Scoperto l’ennesimo scempio, i responsabili dell’Asl si sono rivolti ai carabinieri. Monta la protesta dei cittadini.
Pochi giorni fa abbiamo pubblicato l’ennesimo articolo sull’inciviltà purtroppo imperante nei luoghi sacri, negli spazi esterni dei luoghi pubblici e non solo. Una lista infinita di danni alle cose e, per diretta conseguenza, disagi per i cittadini. Stamattina la lista dell’inciviltà si è allungata e questa volta (ma non è la prima) ad essere vandalizzata e umiliata è stata la sede dell’Asl di Somma Vesuviana. Questa mattina gli operatori si sono trovati davanti una scena veramente riprovevole.

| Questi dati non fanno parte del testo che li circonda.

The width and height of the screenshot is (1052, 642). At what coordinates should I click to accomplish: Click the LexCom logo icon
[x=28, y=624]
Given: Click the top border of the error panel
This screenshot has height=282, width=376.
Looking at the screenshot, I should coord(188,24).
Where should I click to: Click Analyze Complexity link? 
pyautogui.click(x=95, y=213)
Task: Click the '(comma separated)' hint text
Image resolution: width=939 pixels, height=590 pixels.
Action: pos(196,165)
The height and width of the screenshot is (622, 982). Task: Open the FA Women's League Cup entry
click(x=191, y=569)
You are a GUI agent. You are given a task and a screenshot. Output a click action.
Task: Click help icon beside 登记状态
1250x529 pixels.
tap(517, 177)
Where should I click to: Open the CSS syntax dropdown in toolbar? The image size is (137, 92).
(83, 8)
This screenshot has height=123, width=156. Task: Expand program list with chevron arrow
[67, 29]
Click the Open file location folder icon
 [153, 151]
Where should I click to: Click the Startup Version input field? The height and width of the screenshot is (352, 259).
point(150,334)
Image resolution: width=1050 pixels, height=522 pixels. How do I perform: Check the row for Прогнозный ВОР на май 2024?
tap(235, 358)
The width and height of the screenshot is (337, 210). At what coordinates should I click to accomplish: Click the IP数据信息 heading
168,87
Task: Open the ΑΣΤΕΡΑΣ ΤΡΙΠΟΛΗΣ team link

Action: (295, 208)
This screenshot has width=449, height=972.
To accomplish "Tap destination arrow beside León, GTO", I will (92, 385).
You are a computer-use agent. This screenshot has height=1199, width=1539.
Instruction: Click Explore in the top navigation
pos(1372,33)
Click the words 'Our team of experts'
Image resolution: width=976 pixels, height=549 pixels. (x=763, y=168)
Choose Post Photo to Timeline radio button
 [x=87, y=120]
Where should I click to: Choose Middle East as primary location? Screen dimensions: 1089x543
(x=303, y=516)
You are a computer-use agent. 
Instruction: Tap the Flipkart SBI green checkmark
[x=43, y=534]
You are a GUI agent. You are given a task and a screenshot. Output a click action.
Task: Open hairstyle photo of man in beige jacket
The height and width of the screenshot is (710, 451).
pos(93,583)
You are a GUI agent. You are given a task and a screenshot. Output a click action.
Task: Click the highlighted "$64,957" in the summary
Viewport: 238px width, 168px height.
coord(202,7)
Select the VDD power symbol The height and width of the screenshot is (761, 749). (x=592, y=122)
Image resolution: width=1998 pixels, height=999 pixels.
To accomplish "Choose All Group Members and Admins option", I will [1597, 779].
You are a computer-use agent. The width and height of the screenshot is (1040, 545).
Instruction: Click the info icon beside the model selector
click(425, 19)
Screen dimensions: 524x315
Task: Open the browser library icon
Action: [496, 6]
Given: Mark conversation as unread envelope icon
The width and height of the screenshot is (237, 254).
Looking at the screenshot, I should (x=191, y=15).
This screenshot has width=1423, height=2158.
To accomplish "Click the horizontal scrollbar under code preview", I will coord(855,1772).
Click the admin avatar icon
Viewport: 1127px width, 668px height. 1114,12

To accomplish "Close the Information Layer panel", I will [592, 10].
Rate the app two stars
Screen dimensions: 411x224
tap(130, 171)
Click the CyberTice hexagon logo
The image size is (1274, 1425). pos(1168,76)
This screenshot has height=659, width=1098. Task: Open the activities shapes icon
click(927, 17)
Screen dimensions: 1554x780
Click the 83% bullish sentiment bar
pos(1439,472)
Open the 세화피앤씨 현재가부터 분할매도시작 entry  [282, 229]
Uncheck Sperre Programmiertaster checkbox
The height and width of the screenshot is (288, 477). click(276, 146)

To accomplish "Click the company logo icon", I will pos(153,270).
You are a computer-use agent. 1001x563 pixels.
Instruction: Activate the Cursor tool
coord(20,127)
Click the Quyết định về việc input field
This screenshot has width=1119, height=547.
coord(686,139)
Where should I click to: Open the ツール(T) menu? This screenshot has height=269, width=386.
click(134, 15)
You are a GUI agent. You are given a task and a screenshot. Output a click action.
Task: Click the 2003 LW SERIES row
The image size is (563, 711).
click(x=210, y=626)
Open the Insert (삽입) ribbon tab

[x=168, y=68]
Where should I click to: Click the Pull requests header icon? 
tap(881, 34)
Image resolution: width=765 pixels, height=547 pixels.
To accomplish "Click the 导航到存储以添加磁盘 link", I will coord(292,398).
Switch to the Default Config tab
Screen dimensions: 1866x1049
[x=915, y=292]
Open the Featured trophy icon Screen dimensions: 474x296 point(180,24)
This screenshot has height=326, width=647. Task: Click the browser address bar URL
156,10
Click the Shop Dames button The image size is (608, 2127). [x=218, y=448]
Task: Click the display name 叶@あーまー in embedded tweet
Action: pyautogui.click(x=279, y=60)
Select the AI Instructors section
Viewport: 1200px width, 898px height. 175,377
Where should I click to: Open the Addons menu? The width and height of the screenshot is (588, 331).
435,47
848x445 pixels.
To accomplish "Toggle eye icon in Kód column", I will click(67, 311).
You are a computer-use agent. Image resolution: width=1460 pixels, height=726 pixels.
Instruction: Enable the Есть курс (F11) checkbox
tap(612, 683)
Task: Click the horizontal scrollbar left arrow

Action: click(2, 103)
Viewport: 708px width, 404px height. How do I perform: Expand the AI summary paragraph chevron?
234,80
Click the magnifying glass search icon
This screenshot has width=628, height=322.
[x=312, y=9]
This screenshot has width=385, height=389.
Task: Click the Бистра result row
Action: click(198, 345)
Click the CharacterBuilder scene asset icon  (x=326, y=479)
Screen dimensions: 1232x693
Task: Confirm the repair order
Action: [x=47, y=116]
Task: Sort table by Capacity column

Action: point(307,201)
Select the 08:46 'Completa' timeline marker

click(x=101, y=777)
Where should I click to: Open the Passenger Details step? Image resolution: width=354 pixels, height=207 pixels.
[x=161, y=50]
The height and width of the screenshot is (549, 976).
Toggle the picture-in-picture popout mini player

Il reparto di riabilitazione è diventato un vero e proprio orinatoio! Documenti sparsi, suppellettili capovolte e un mare di acqua e di urine. I responsabili hanno provveduto a informare i carabinieri della locale stazione al comando del maresciallo Raimondo Semprevivo.
Nel frattempo che i carabinieri si stanno occupando del caso, non sono mancate le proteste di tanti cittadini che, dopo lunghi mesi di attesa, questa mattina si sono trovati di fronte ad una porta sbarrata. Nessuno, in particolare i familiari dei diversamente abili, sono disposti ad accettare il fatto che si tratti di una ragazzata e auspicano una severa punizione. Su Facebook infatti, uno degli utenti, che da lunghi mesi attendeva un documento, ha voluto condividere in video la sua indignazione e la sua rabbia nei confronti dei responsabili dello scempio: «Ma che gente siete? Che razza di gente compie atti simili?”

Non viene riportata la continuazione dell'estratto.